My summer visit to Picatinny Arsenal gave me a chance to see design in progress for the latest electronics being readied for our soldiers in Iraq and Afghanistan. Given the significance of the Iraq war to 2006, it was interesting to get a look at the electronics our troops rely on in the field (see "Picatinny Arsenal: R&D Home Of America's Lethal Firepower" and "No 'Failure Of Imagination' Here In Stopping Terrorism").

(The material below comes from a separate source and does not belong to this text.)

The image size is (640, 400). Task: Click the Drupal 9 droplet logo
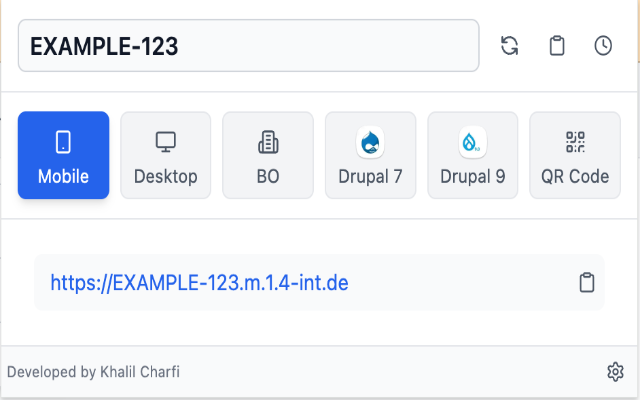[x=473, y=142]
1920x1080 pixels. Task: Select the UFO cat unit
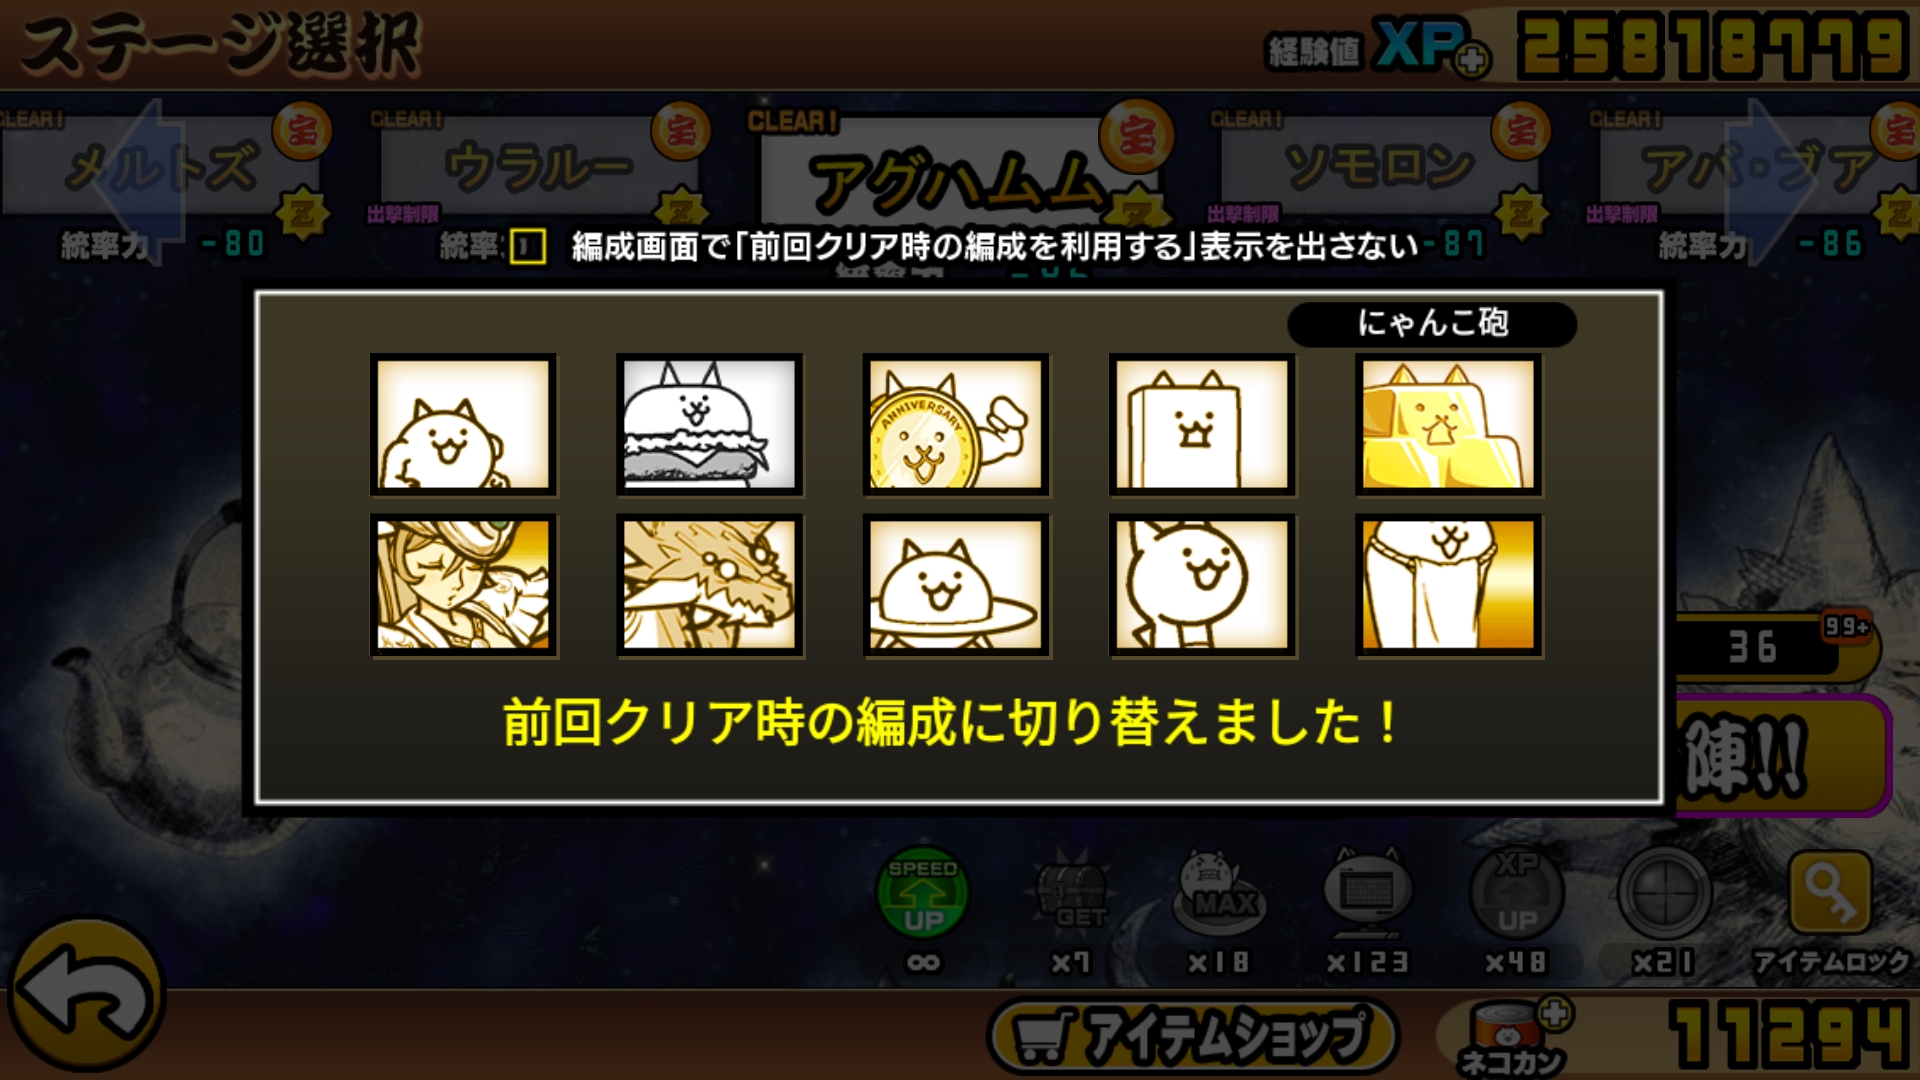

Another highlight was my tour, along with Analog/ Power Editor Don Tuite, of GM's Advanced Vehicle Technology Center. That's where the EV-1 had been developed and where the team continues to innovate the electric motors essential to GM's hybrid and fuel-cell powered cars. Driving a fuel-cell car was cool, though it was a bit nerve-wracking to be behind the wheel of a prototype worth millions of dollars.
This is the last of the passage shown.